* **Record set**

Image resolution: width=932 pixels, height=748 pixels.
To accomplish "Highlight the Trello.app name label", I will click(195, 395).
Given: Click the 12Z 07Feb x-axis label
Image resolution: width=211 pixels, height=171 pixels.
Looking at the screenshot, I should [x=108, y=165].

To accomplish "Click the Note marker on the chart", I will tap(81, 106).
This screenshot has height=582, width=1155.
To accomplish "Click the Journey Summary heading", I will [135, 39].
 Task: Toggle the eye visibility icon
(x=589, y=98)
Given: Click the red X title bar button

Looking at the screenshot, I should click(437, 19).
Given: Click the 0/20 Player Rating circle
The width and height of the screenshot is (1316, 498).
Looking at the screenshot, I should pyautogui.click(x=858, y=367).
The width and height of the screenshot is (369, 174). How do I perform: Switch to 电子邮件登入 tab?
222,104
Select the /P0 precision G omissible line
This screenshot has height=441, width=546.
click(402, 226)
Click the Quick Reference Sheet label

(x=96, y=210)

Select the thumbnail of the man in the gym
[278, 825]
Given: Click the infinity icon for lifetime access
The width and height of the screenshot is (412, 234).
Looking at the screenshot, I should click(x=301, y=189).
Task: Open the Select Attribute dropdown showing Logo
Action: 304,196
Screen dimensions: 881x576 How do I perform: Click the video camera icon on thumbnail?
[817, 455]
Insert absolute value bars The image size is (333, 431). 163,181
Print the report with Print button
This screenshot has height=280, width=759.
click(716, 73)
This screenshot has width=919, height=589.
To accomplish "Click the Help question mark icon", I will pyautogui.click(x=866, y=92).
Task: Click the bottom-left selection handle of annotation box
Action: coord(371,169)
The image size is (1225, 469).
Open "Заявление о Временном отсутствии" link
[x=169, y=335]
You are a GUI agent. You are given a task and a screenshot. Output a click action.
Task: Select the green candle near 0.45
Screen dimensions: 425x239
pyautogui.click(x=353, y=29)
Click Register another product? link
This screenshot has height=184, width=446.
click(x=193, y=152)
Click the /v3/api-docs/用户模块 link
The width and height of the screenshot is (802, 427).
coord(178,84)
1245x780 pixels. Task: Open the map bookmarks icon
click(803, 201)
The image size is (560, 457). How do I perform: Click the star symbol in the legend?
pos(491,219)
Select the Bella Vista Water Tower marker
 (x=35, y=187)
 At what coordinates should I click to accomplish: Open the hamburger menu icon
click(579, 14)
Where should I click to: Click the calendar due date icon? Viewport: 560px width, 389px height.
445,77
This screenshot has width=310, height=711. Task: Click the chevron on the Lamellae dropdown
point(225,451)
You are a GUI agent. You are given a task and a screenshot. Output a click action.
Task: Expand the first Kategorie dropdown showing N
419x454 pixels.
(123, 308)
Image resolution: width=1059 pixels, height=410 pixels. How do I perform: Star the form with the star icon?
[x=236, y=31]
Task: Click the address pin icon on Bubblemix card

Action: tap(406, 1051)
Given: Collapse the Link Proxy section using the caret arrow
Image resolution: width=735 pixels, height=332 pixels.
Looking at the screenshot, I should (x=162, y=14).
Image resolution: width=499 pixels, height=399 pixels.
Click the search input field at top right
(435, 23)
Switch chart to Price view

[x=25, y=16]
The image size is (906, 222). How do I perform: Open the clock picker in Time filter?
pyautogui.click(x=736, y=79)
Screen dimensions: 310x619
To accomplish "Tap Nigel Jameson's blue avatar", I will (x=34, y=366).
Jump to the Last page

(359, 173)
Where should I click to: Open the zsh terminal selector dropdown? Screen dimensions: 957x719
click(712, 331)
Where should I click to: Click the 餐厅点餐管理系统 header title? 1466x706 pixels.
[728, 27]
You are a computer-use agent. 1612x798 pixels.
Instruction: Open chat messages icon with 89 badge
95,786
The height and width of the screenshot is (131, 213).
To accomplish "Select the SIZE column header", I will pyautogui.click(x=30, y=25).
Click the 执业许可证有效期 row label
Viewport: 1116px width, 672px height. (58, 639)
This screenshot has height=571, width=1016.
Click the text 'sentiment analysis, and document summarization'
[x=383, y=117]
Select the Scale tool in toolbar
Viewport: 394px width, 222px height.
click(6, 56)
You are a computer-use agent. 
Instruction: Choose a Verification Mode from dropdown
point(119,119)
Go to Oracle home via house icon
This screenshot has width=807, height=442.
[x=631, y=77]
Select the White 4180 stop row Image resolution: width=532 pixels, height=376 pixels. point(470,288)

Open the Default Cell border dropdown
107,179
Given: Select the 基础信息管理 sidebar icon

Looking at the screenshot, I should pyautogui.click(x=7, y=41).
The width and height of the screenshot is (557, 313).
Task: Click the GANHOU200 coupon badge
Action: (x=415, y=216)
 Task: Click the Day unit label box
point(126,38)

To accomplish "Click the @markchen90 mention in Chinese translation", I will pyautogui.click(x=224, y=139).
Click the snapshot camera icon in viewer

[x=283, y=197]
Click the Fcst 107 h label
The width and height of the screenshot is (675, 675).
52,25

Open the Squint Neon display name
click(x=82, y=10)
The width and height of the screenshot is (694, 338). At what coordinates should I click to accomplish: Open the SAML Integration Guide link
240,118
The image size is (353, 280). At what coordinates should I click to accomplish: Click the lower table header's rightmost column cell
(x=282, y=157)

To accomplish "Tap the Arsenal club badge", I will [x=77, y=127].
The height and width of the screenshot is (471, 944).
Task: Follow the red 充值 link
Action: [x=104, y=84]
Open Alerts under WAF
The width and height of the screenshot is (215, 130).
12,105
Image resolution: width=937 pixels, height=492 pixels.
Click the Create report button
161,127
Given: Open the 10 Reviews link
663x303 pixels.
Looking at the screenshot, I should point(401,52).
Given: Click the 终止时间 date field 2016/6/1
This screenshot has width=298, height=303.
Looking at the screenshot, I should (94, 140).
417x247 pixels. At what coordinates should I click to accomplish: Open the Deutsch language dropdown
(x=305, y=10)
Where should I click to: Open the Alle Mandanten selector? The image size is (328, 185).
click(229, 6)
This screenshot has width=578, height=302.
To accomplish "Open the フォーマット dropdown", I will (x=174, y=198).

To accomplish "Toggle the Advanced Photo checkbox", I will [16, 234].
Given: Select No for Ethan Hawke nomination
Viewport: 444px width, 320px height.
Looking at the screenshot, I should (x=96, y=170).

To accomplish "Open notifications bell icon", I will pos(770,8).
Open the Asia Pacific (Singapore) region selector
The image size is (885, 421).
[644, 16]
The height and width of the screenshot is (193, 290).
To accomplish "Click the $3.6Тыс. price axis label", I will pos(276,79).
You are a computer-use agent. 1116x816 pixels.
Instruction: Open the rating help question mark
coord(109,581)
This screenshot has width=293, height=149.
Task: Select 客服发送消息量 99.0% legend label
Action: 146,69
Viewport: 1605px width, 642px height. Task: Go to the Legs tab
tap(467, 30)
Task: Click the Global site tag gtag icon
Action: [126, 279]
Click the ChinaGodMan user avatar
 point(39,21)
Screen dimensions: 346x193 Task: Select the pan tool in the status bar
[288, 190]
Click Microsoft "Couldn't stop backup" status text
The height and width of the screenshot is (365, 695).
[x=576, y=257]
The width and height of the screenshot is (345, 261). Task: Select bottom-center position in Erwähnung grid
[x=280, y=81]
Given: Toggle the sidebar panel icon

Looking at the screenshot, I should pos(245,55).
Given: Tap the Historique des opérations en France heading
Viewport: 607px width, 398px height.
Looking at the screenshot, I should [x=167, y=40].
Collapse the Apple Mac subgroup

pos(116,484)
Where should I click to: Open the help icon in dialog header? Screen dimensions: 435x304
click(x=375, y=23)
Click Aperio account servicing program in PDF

* **Activity**
Transcribe every record. Match each line exactly.

* **Task answer**
Image resolution: width=932 pixels, height=748 pixels.
To accomplish "Highlight the Trello.app name label", I will click(195, 395).
Given: Click the 12Z 07Feb x-axis label
Image resolution: width=211 pixels, height=171 pixels.
Looking at the screenshot, I should [x=108, y=165].

To accomplish "Click the Note marker on the chart", I will tap(81, 106).
This screenshot has height=582, width=1155.
To accomplish "Click the Journey Summary heading", I will [135, 39].
 Task: Toggle the eye visibility icon
(x=589, y=98)
Given: Click the red X title bar button

Looking at the screenshot, I should click(437, 19).
Given: Click the 0/20 Player Rating circle
The width and height of the screenshot is (1316, 498).
Looking at the screenshot, I should pyautogui.click(x=858, y=367).
The width and height of the screenshot is (369, 174). How do I perform: Switch to 电子邮件登入 tab?
222,104
Select the /P0 precision G omissible line
This screenshot has height=441, width=546.
click(402, 226)
Click the Quick Reference Sheet label

(x=96, y=210)

Select the thumbnail of the man in the gym
[278, 825]
Given: Click the infinity icon for lifetime access
The width and height of the screenshot is (412, 234).
Looking at the screenshot, I should click(x=301, y=189).
Task: Open the Select Attribute dropdown showing Logo
Action: 304,196
Screen dimensions: 881x576 How do I perform: Click the video camera icon on thumbnail?
[817, 455]
Insert absolute value bars The image size is (333, 431). 163,181
Print the report with Print button
This screenshot has height=280, width=759.
click(716, 73)
This screenshot has width=919, height=589.
To accomplish "Click the Help question mark icon", I will pyautogui.click(x=866, y=92).
Task: Click the bottom-left selection handle of annotation box
Action: coord(371,169)
The image size is (1225, 469).
Open "Заявление о Временном отсутствии" link
[x=169, y=335]
You are a GUI agent. You are given a task and a screenshot. Output a click action.
Task: Select the green candle near 0.45
Screen dimensions: 425x239
pyautogui.click(x=353, y=29)
Click Register another product? link
This screenshot has height=184, width=446.
click(x=193, y=152)
Click the /v3/api-docs/用户模块 link
The width and height of the screenshot is (802, 427).
coord(178,84)
1245x780 pixels. Task: Open the map bookmarks icon
click(803, 201)
The image size is (560, 457). How do I perform: Click the star symbol in the legend?
pos(491,219)
Select the Bella Vista Water Tower marker
 (x=35, y=187)
 At what coordinates should I click to accomplish: Open the hamburger menu icon
click(579, 14)
Where should I click to: Click the calendar due date icon? Viewport: 560px width, 389px height.
445,77
This screenshot has width=310, height=711. Task: Click the chevron on the Lamellae dropdown
point(225,451)
You are a GUI agent. You are given a task and a screenshot. Output a click action.
Task: Expand the first Kategorie dropdown showing N
419x454 pixels.
(123, 308)
Image resolution: width=1059 pixels, height=410 pixels. How do I perform: Star the form with the star icon?
[x=236, y=31]
Task: Click the address pin icon on Bubblemix card

Action: tap(406, 1051)
Given: Collapse the Link Proxy section using the caret arrow
Image resolution: width=735 pixels, height=332 pixels.
Looking at the screenshot, I should (x=162, y=14).
Image resolution: width=499 pixels, height=399 pixels.
Click the search input field at top right
(435, 23)
Switch chart to Price view

[x=25, y=16]
The image size is (906, 222). How do I perform: Open the clock picker in Time filter?
pyautogui.click(x=736, y=79)
Screen dimensions: 310x619
To accomplish "Tap Nigel Jameson's blue avatar", I will (x=34, y=366).
Jump to the Last page

(359, 173)
Where should I click to: Open the zsh terminal selector dropdown? Screen dimensions: 957x719
click(712, 331)
Where should I click to: Click the 餐厅点餐管理系统 header title? 1466x706 pixels.
[728, 27]
You are a computer-use agent. 1612x798 pixels.
Instruction: Open chat messages icon with 89 badge
95,786
The height and width of the screenshot is (131, 213).
To accomplish "Select the SIZE column header", I will pyautogui.click(x=30, y=25).
Click the 执业许可证有效期 row label
Viewport: 1116px width, 672px height. (58, 639)
This screenshot has height=571, width=1016.
Click the text 'sentiment analysis, and document summarization'
[x=383, y=117]
Select the Scale tool in toolbar
Viewport: 394px width, 222px height.
click(6, 56)
You are a computer-use agent. 
Instruction: Choose a Verification Mode from dropdown
point(119,119)
Go to Oracle home via house icon
This screenshot has width=807, height=442.
[x=631, y=77]
Select the White 4180 stop row Image resolution: width=532 pixels, height=376 pixels. point(470,288)

Open the Default Cell border dropdown
107,179
Given: Select the 基础信息管理 sidebar icon

Looking at the screenshot, I should pyautogui.click(x=7, y=41).
The width and height of the screenshot is (557, 313).
Task: Click the GANHOU200 coupon badge
Action: (x=415, y=216)
 Task: Click the Day unit label box
point(126,38)

To accomplish "Click the @markchen90 mention in Chinese translation", I will pyautogui.click(x=224, y=139).
Click the snapshot camera icon in viewer

[x=283, y=197]
Click the Fcst 107 h label
The width and height of the screenshot is (675, 675).
52,25

Open the Squint Neon display name
click(x=82, y=10)
The width and height of the screenshot is (694, 338). At what coordinates should I click to accomplish: Open the SAML Integration Guide link
240,118
The image size is (353, 280). At what coordinates should I click to accomplish: Click the lower table header's rightmost column cell
(x=282, y=157)

To accomplish "Tap the Arsenal club badge", I will [x=77, y=127].
The height and width of the screenshot is (471, 944).
Task: Follow the red 充值 link
Action: [x=104, y=84]
Open Alerts under WAF
The width and height of the screenshot is (215, 130).
12,105
Image resolution: width=937 pixels, height=492 pixels.
Click the Create report button
161,127
Given: Open the 10 Reviews link
663x303 pixels.
Looking at the screenshot, I should point(401,52).
Given: Click the 终止时间 date field 2016/6/1
This screenshot has width=298, height=303.
Looking at the screenshot, I should (94, 140).
417x247 pixels. At what coordinates should I click to accomplish: Open the Deutsch language dropdown
(x=305, y=10)
Where should I click to: Open the Alle Mandanten selector? The image size is (328, 185).
click(229, 6)
This screenshot has width=578, height=302.
To accomplish "Open the フォーマット dropdown", I will (x=174, y=198).

To accomplish "Toggle the Advanced Photo checkbox", I will [16, 234].
Given: Select No for Ethan Hawke nomination
Viewport: 444px width, 320px height.
Looking at the screenshot, I should (x=96, y=170).

To accomplish "Open notifications bell icon", I will pos(770,8).
Open the Asia Pacific (Singapore) region selector
The image size is (885, 421).
[644, 16]
The height and width of the screenshot is (193, 290).
To accomplish "Click the $3.6Тыс. price axis label", I will pos(276,79).
You are a computer-use agent. 1116x816 pixels.
Instruction: Open the rating help question mark
coord(109,581)
This screenshot has width=293, height=149.
Task: Select 客服发送消息量 99.0% legend label
Action: 146,69
Viewport: 1605px width, 642px height. Task: Go to the Legs tab
tap(467, 30)
Task: Click the Global site tag gtag icon
Action: [126, 279]
Click the ChinaGodMan user avatar
 point(39,21)
Screen dimensions: 346x193 Task: Select the pan tool in the status bar
[288, 190]
Click Microsoft "Couldn't stop backup" status text
The height and width of the screenshot is (365, 695).
[x=576, y=257]
The width and height of the screenshot is (345, 261). Task: Select bottom-center position in Erwähnung grid
[x=280, y=81]
Given: Toggle the sidebar panel icon

Looking at the screenshot, I should pos(245,55).
Given: Tap the Historique des opérations en France heading
Viewport: 607px width, 398px height.
Looking at the screenshot, I should [x=167, y=40].
Collapse the Apple Mac subgroup

pos(116,484)
Where should I click to: Open the help icon in dialog header? Screen dimensions: 435x304
click(x=375, y=23)
Click Aperio account servicing program in PDF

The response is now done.